Controverse sur la légalité de l’autorisation de l’antenne-relais

Quelques délibérations dans le domaine de l’éducation (scolarisation en milieu ordinaire d’enfants de l’Institut des Jeunes Sourds de la Malgrange à l’école V. Hugo, marché pour la restauration scolaire), de la jeunesse (récompenses aux participants du concours vidéo) ont recueilli l’unanimité du conseil municipal.

En matière budgétaire, une décision modificative du budget 2019 était présentée pour ouvrir des crédits complémentaires de 150 000€ sur les dépenses de fonctionnement à caractère général. Suite aux explications données sur cette insuffisance de crédits pour payer la totalité des dépenses de l’année 2019, Hervé Willer a souligné que, « d’une part le résultat comptable de l’année 2018 a été surévalué, et d’autre part le budget initial voté pour 2019 a été sous-estimé, les deux phénomènes cumulés représentant donc 150 000€, soit un dépassement de 15%. …/… Cela ne manque pas d’interroger sur le pilotage et le suivi de l’exécution budgétaire de la commune, d’autant plus que ces constats ne sont pas nouveaux. » Lire l’intervention

D’autres délibérations de même nature (régularisation sur amortissements, modification du tableau des effectifs avec une date d’effet différée) ont mis en évidence le rattrapage de « ratés » antérieurs.
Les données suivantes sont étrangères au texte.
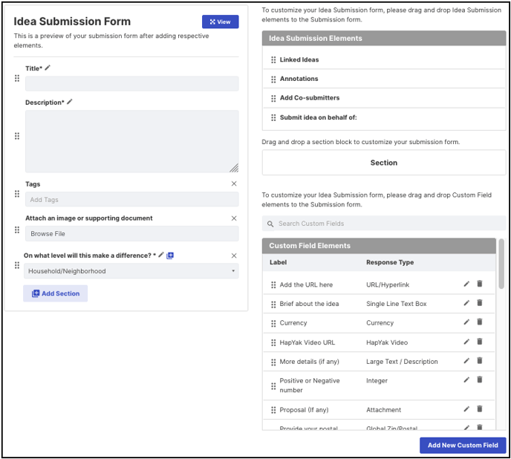Remove the attachment field with X
This screenshot has width=511, height=459.
[x=234, y=218]
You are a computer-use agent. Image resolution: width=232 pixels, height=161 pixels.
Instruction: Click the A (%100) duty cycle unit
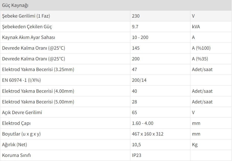coord(201,48)

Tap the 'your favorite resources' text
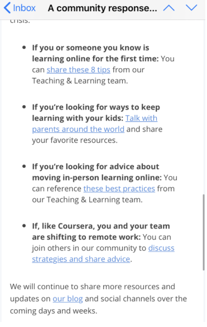75,140
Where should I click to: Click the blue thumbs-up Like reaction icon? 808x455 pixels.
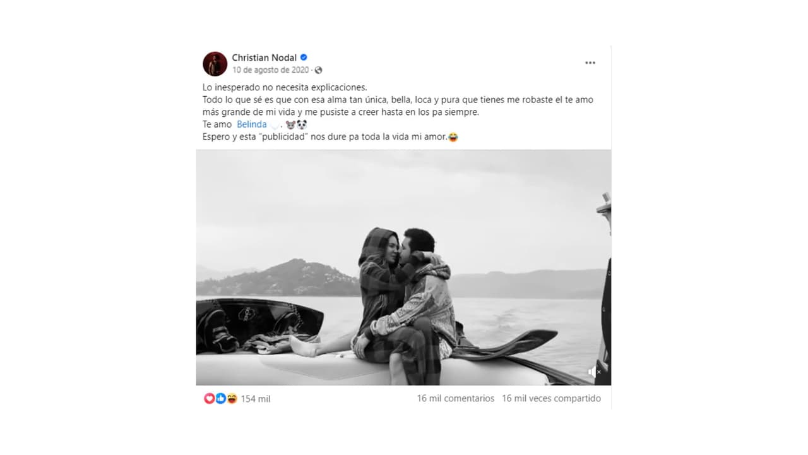coord(220,399)
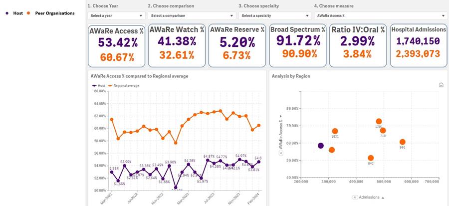Click the Hospital Admissions KPI card
Image resolution: width=449 pixels, height=206 pixels.
pyautogui.click(x=419, y=45)
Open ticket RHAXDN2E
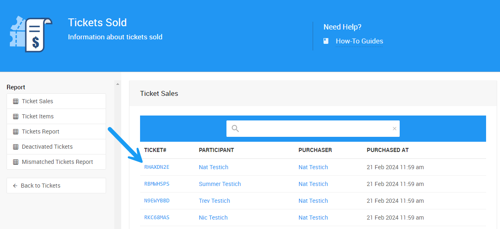The height and width of the screenshot is (229, 500). tap(156, 167)
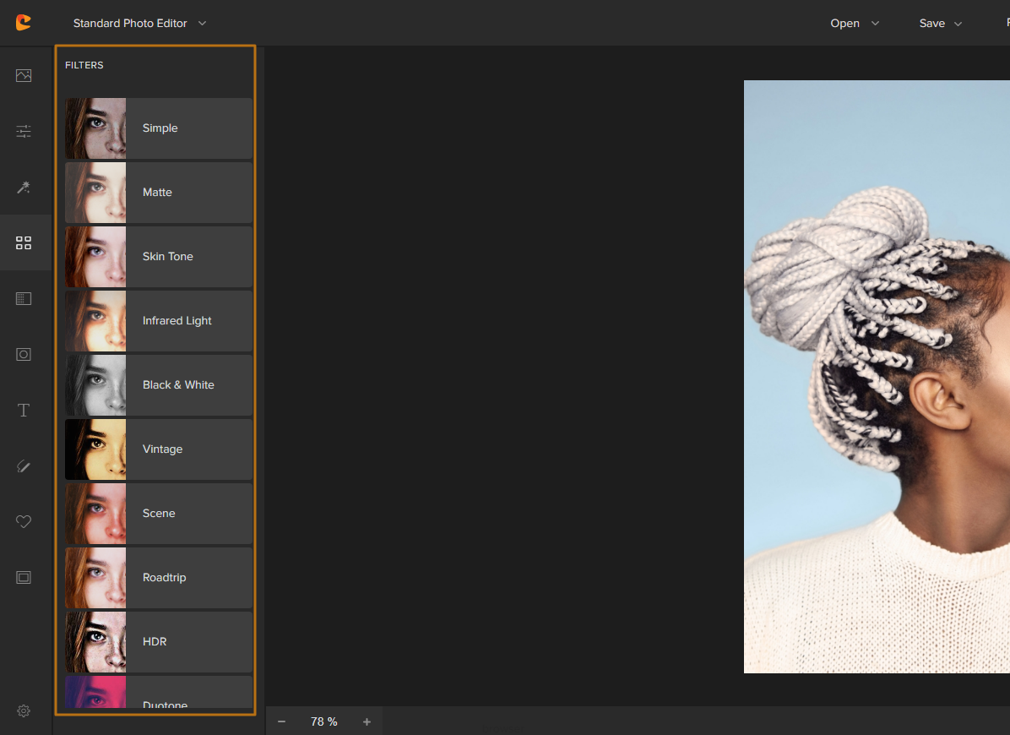Click the Filters grid icon in sidebar
Screen dimensions: 1010x735
coord(24,243)
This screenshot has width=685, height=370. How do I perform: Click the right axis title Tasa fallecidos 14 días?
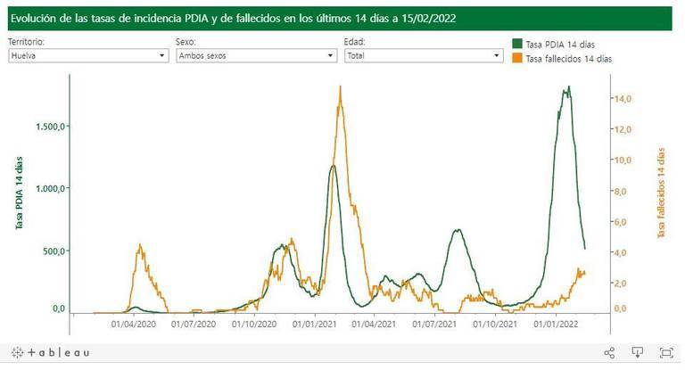662,193
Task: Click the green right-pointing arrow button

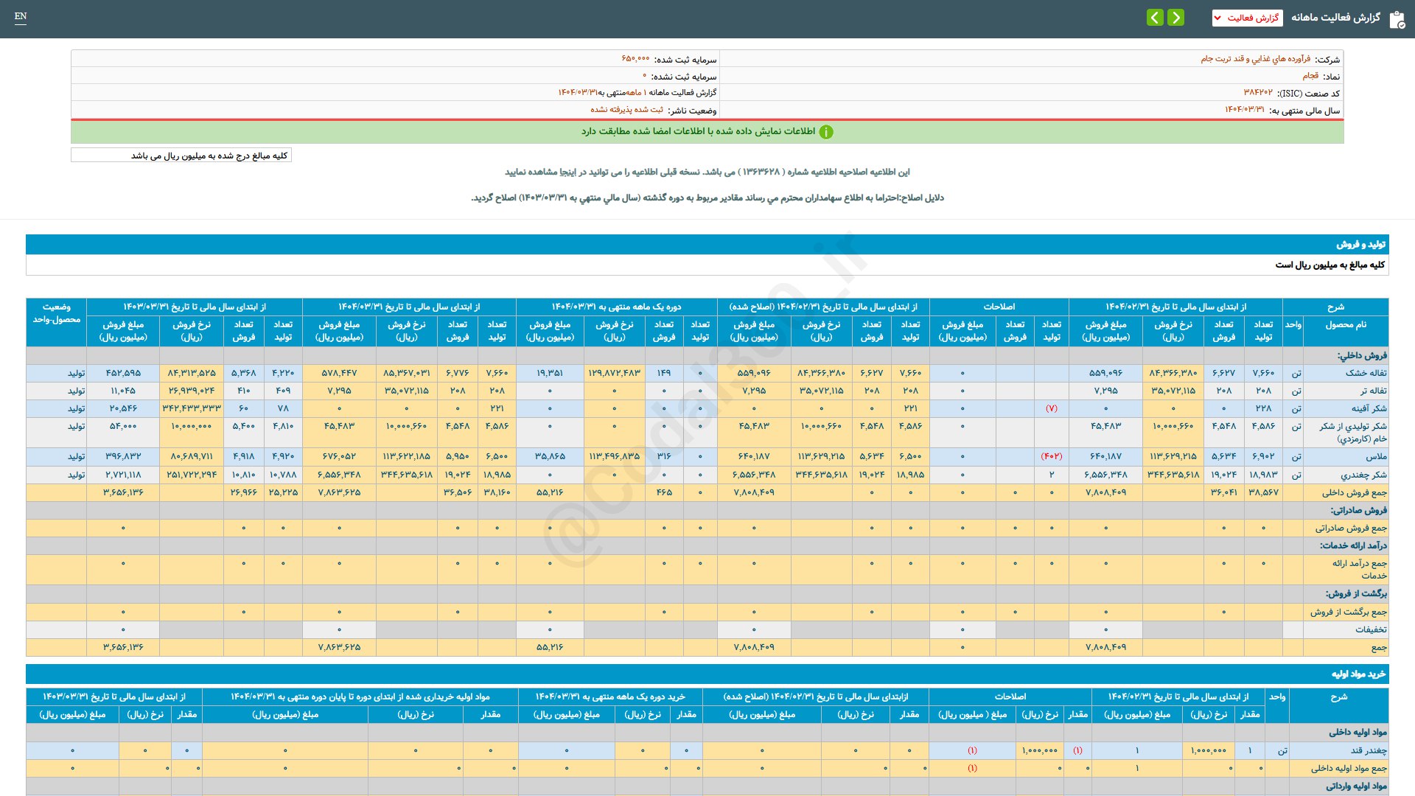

Les élus Heillecourt un avenir partagé avaient demandé l’inscription à l’ordre du jour d’une question sur la légalité d’une décision du Maire, en date du 25 novembre dernier, d’autoriser une nouvelle installation d’antenne-relais rue des Grands-Pâquis. Hervé Willer a donc questionné le Maire sur « les références réglementaires du code de l’urbanisme, propres à l’installation des antennes de téléphonie mobile » lui ayant permis de valider une déclaration préalable par l’opérateur SFR, au lieu d’instruire une procédure de permis de construire. Après des explications peu convaincantes du Maire, Hervé Willer a précisé les caractéristiques et les conditions techniques d’installation de cette antenne de 40 mètres qui, selon le code de l’urbanisme, nécessitent un permis de construire. Le Maire restant sur son interprétation partielle des textes et donc une erreur d’appréciation sur ce dossier, les élus Heillecourt un avenir partagé ont indiqué qu’ils saisissaient le Préfet pour lui demander de vérifier la légalité de cette décision d’urbanisme.